TNF can contribute to multiple features of ovalbumin-induced allergic inflammation of the airways in mice

Background: TNF is thought to contribute to airway hyperreactivity (AHR) and airway inflammation in asthma. However, studies with TNF-deficient or TNF receptor-deficient mice have not produced a clear picture of the role of TNF in the AHR associated with allergic inflammation in the mouse. Objective: We used a genetic approach to investigate the contributions of TNF to antigen-induced AHR and airway inflammation in mice on the C57BL/6 background. Methods: We analyzed features of airway allergic inflammation, including antigen-induced AHR, in C57BL/6 wild-type and TNF-/- mice, using 2 different methods for sensitizing the mice to ovalbumin (OVA). Results: In mice sensitized to OVA administered with the adjuvant aluminum hydroxide (alum), which develop IgE-independent and mast cell-independent allergic inflammation and AHR, we found no significant differences in OVA-induced AHR in C57BL/6-TNF-/- versus wild-type mice.
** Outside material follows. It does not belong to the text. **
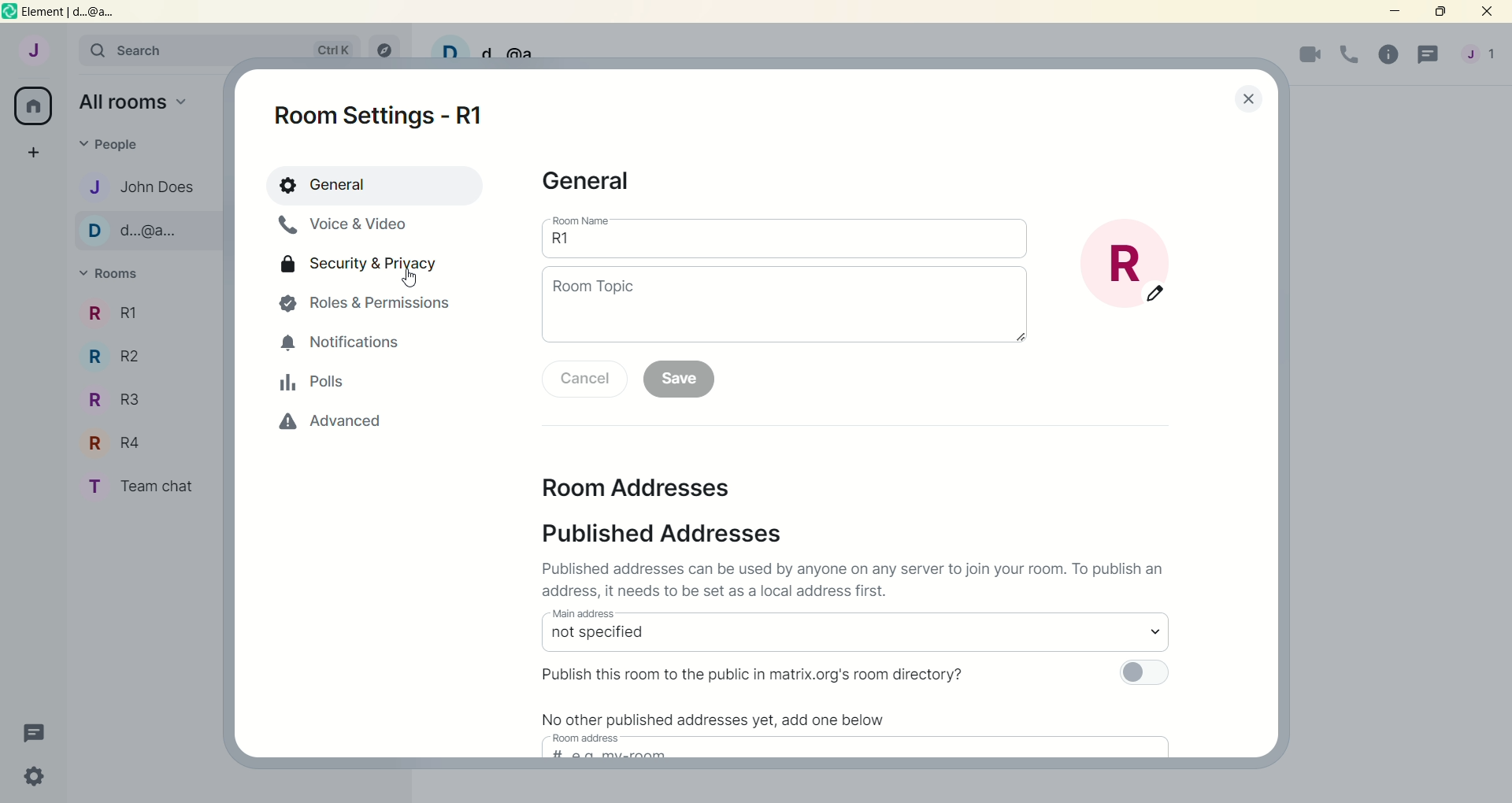  Describe the element at coordinates (133, 236) in the screenshot. I see `D d.@a..` at that location.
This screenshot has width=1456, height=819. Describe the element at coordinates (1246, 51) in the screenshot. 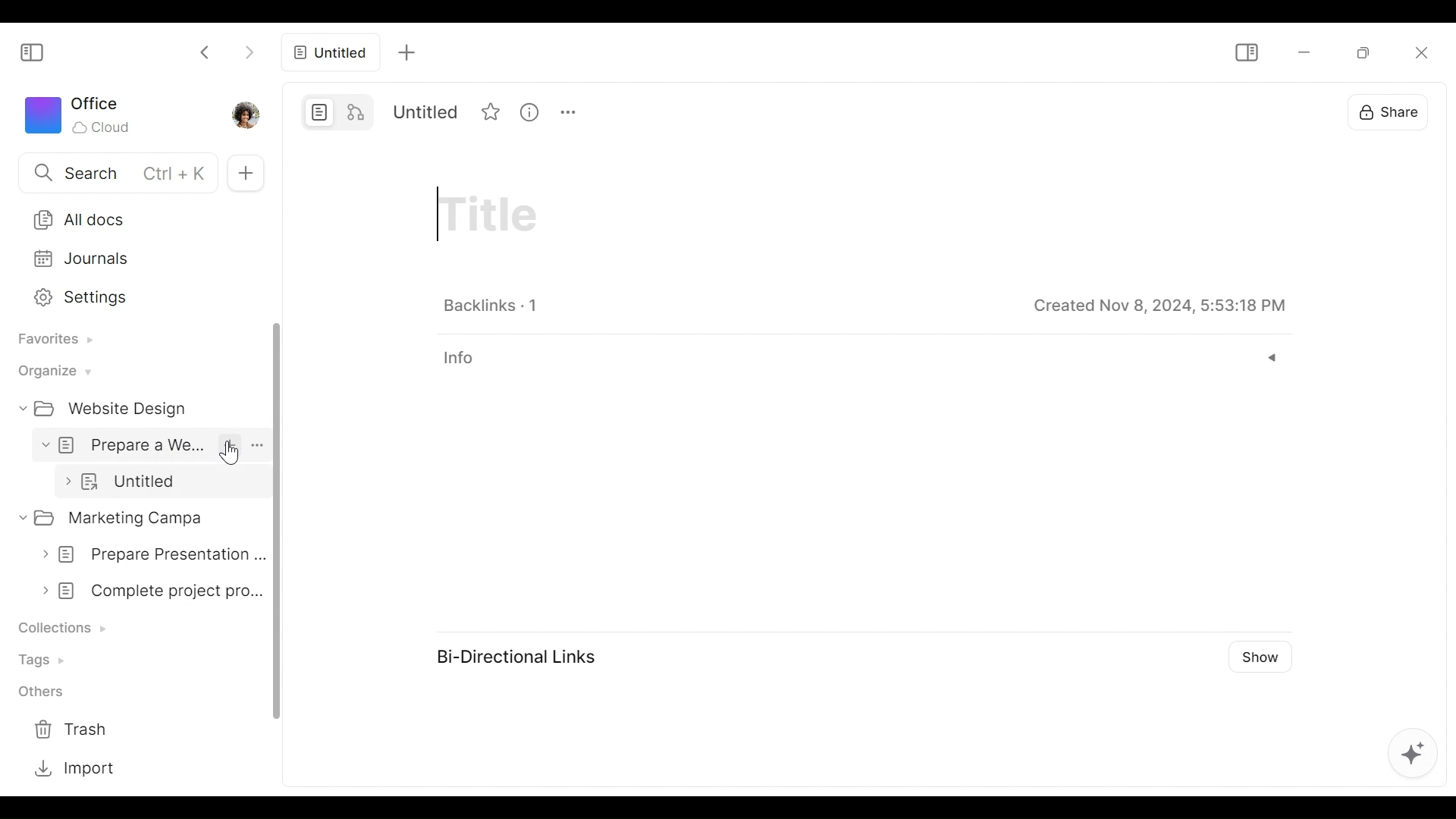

By contrast, in mice sensitized to OVA without alum, which develop allergic inflammation that is significantly mast cell-dependent, C57BL/6-TNF-/- mice exhibited significant reductions versus wildtype mice in OVA-induced AHR to methacholine; numbers of lymphocytes, neutrophils, and eosinophils in bronchoalveolar lavage fluid; levels of myeloperoxidase, eosinophil peroxidase, and the cytokines IL-4, IL-5, and IL-17 in lung tissue; and histologic evidence of pulmonary inflammation. Conclusion: In pulmonary allergic inflammation induced in mice immunized with OVA without alum, TNF significantly contributes to several features of the response, including antigen-induced inflammation and AHR. Clinical implications: Our findings in mice support the hypothesis that TNF can promote the allergic inflammation and AHR associated with asthma.